##### The records #####

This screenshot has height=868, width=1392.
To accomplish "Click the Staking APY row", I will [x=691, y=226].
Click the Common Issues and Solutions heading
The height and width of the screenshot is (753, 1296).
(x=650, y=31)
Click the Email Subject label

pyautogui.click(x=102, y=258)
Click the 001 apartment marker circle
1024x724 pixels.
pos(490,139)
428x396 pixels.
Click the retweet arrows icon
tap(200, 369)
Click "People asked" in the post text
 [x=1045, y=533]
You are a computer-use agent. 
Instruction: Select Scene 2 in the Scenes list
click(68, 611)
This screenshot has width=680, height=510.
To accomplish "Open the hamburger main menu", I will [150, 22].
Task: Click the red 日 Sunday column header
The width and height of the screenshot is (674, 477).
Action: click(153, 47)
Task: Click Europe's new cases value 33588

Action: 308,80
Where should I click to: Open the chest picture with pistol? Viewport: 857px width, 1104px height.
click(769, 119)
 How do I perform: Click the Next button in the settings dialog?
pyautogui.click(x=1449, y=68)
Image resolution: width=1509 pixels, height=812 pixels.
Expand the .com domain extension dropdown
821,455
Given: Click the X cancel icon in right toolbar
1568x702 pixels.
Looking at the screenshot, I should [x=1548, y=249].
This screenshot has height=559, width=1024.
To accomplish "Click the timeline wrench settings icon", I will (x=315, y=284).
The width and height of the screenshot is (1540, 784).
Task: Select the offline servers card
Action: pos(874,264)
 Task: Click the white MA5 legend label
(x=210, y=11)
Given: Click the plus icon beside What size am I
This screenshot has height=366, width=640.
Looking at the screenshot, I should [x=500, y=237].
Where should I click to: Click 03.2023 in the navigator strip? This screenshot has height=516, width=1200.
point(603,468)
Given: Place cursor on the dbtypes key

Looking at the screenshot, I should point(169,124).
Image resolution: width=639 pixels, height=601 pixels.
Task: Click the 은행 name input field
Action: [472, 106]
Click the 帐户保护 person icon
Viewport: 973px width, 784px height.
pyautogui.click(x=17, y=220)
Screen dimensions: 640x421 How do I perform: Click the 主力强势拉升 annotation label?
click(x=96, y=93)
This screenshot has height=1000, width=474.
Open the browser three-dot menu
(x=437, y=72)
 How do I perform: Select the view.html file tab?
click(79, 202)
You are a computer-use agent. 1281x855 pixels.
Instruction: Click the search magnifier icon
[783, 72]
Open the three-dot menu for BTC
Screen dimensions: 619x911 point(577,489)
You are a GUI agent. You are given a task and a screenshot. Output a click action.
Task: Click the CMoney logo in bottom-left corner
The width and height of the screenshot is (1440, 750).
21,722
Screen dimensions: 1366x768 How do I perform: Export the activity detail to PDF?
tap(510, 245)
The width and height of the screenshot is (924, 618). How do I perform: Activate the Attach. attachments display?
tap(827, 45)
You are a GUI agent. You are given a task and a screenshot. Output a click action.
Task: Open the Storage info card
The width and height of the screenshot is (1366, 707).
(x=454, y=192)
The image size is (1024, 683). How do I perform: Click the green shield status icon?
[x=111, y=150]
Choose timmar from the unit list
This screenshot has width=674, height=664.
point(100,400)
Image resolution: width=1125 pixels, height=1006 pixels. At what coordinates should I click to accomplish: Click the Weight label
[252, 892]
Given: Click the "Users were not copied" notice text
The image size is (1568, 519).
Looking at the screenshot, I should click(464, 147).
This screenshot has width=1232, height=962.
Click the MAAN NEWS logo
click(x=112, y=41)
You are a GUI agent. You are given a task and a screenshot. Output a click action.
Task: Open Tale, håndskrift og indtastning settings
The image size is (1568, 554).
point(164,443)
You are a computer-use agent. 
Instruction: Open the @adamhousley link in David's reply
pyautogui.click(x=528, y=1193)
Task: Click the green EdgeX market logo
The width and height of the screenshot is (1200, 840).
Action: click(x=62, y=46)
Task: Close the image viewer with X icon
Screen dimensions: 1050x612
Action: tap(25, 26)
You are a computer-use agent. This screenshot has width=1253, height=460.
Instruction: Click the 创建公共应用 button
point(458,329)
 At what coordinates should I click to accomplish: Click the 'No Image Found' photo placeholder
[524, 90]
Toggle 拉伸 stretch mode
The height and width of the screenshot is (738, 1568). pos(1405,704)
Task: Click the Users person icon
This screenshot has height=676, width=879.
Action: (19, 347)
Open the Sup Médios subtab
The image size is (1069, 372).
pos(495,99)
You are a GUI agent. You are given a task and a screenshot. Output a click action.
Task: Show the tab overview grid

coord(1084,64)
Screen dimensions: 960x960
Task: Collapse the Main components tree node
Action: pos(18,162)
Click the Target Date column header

#####

How to complete this task:
From the data above, output only the lines between the line containing "Instruction: Select Scene" and the line containing "Given: Click the X", inclusive, exactly as written.

Your solution:
Instruction: Select Scene 2 in the Scenes list
click(68, 611)
This screenshot has width=680, height=510.
To accomplish "Open the hamburger main menu", I will [150, 22].
Task: Click the red 日 Sunday column header
The width and height of the screenshot is (674, 477).
Action: click(153, 47)
Task: Click Europe's new cases value 33588

Action: 308,80
Where should I click to: Open the chest picture with pistol? Viewport: 857px width, 1104px height.
click(769, 119)
 How do I perform: Click the Next button in the settings dialog?
pyautogui.click(x=1449, y=68)
Image resolution: width=1509 pixels, height=812 pixels.
Expand the .com domain extension dropdown
821,455
Given: Click the X cancel icon in right toolbar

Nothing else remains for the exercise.